| PROBLEM DETAILS |
Restate the records below word for word.

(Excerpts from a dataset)
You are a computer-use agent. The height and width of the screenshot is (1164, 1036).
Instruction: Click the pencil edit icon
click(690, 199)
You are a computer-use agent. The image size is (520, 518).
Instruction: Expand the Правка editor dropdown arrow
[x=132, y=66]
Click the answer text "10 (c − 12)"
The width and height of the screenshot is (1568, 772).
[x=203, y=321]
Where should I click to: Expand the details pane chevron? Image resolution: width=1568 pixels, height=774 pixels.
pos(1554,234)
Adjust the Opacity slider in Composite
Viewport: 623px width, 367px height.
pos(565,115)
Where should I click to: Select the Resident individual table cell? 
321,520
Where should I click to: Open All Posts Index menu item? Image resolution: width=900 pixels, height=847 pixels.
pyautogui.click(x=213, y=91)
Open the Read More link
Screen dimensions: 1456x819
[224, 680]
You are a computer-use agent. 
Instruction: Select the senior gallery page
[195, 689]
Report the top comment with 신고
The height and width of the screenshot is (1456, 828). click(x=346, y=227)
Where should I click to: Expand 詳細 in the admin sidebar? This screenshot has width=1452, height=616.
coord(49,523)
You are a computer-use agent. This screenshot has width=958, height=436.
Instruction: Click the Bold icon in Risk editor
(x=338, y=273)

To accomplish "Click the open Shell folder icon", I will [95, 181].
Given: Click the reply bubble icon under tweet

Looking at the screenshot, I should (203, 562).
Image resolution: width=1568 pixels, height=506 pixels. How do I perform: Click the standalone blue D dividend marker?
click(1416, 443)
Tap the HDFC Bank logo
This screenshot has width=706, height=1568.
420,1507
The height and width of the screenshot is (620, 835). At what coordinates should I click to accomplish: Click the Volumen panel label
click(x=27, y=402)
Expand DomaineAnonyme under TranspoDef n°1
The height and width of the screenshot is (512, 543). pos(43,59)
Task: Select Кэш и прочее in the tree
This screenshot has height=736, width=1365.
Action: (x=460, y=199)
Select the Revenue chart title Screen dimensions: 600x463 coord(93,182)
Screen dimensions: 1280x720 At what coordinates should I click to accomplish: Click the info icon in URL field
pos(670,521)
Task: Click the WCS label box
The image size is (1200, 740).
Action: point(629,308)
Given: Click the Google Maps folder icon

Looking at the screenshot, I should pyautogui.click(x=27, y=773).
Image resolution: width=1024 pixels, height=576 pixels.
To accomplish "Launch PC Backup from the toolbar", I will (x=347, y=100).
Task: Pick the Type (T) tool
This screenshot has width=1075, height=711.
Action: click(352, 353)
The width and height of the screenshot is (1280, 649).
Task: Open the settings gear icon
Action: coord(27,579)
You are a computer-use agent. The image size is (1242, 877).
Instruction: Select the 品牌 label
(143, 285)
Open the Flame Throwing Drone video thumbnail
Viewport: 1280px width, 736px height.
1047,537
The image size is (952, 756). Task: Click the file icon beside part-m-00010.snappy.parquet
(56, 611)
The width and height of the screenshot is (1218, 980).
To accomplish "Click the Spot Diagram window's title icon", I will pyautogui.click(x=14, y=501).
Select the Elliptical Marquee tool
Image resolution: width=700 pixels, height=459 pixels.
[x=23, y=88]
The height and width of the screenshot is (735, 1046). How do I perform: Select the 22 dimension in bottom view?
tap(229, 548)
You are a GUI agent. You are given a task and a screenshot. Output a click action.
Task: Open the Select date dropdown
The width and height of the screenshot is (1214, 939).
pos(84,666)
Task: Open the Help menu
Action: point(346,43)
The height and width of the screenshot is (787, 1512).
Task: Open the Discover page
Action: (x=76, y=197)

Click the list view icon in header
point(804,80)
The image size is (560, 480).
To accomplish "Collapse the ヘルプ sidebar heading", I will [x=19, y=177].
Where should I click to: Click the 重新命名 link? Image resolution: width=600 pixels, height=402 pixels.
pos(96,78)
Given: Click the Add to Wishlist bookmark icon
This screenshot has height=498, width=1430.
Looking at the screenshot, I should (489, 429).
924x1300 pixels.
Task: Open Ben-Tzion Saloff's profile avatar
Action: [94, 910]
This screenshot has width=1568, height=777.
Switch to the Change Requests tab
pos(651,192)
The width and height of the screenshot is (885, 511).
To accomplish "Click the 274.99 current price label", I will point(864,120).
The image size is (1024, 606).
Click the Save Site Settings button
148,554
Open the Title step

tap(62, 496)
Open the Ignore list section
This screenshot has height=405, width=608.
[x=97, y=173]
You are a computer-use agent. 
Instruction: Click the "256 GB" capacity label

| OUTPUT BELOW |
You are a computer-use agent. The height and width of the screenshot is (1164, 1036).
Instruction: Click the pencil edit icon
click(690, 199)
You are a computer-use agent. The image size is (520, 518).
Instruction: Expand the Правка editor dropdown arrow
[x=132, y=66]
Click the answer text "10 (c − 12)"
The width and height of the screenshot is (1568, 772).
[x=203, y=321]
Where should I click to: Expand the details pane chevron? Image resolution: width=1568 pixels, height=774 pixels.
pos(1554,234)
Adjust the Opacity slider in Composite
Viewport: 623px width, 367px height.
pos(565,115)
Where should I click to: Select the Resident individual table cell? 
321,520
Where should I click to: Open All Posts Index menu item? Image resolution: width=900 pixels, height=847 pixels.
pyautogui.click(x=213, y=91)
Open the Read More link
Screen dimensions: 1456x819
[224, 680]
You are a computer-use agent. 
Instruction: Select the senior gallery page
[195, 689]
Report the top comment with 신고
The height and width of the screenshot is (1456, 828). click(x=346, y=227)
Where should I click to: Expand 詳細 in the admin sidebar? This screenshot has width=1452, height=616.
coord(49,523)
You are a computer-use agent. This screenshot has width=958, height=436.
Instruction: Click the Bold icon in Risk editor
(x=338, y=273)

To accomplish "Click the open Shell folder icon", I will [95, 181].
Given: Click the reply bubble icon under tweet

Looking at the screenshot, I should (203, 562).
Image resolution: width=1568 pixels, height=506 pixels. How do I perform: Click the standalone blue D dividend marker?
click(1416, 443)
Tap the HDFC Bank logo
This screenshot has width=706, height=1568.
420,1507
The height and width of the screenshot is (620, 835). At what coordinates should I click to accomplish: Click the Volumen panel label
click(x=27, y=402)
Expand DomaineAnonyme under TranspoDef n°1
The height and width of the screenshot is (512, 543). pos(43,59)
Task: Select Кэш и прочее in the tree
This screenshot has height=736, width=1365.
Action: (x=460, y=199)
Select the Revenue chart title Screen dimensions: 600x463 coord(93,182)
Screen dimensions: 1280x720 At what coordinates should I click to accomplish: Click the info icon in URL field
pos(670,521)
Task: Click the WCS label box
The image size is (1200, 740).
Action: point(629,308)
Given: Click the Google Maps folder icon

Looking at the screenshot, I should pyautogui.click(x=27, y=773).
Image resolution: width=1024 pixels, height=576 pixels.
To accomplish "Launch PC Backup from the toolbar", I will (x=347, y=100).
Task: Pick the Type (T) tool
This screenshot has width=1075, height=711.
Action: click(352, 353)
The width and height of the screenshot is (1280, 649).
Task: Open the settings gear icon
Action: coord(27,579)
You are a computer-use agent. The image size is (1242, 877).
Instruction: Select the 品牌 label
(143, 285)
Open the Flame Throwing Drone video thumbnail
Viewport: 1280px width, 736px height.
1047,537
The image size is (952, 756). Task: Click the file icon beside part-m-00010.snappy.parquet
(56, 611)
The width and height of the screenshot is (1218, 980).
To accomplish "Click the Spot Diagram window's title icon", I will pyautogui.click(x=14, y=501).
Select the Elliptical Marquee tool
Image resolution: width=700 pixels, height=459 pixels.
[x=23, y=88]
The height and width of the screenshot is (735, 1046). How do I perform: Select the 22 dimension in bottom view?
tap(229, 548)
You are a GUI agent. You are given a task and a screenshot. Output a click action.
Task: Open the Select date dropdown
The width and height of the screenshot is (1214, 939).
pos(84,666)
Task: Open the Help menu
Action: point(346,43)
The height and width of the screenshot is (787, 1512).
Task: Open the Discover page
Action: (x=76, y=197)

Click the list view icon in header
point(804,80)
The image size is (560, 480).
To accomplish "Collapse the ヘルプ sidebar heading", I will [x=19, y=177].
Where should I click to: Click the 重新命名 link? Image resolution: width=600 pixels, height=402 pixels.
pos(96,78)
Given: Click the Add to Wishlist bookmark icon
This screenshot has height=498, width=1430.
Looking at the screenshot, I should (489, 429).
924x1300 pixels.
Task: Open Ben-Tzion Saloff's profile avatar
Action: [94, 910]
This screenshot has width=1568, height=777.
Switch to the Change Requests tab
pos(651,192)
The width and height of the screenshot is (885, 511).
To accomplish "Click the 274.99 current price label", I will point(864,120).
The image size is (1024, 606).
Click the Save Site Settings button
148,554
Open the Title step

tap(62, 496)
Open the Ignore list section
This screenshot has height=405, width=608.
[x=97, y=173]
You are a computer-use agent. 
Instruction: Click the "256 GB" capacity label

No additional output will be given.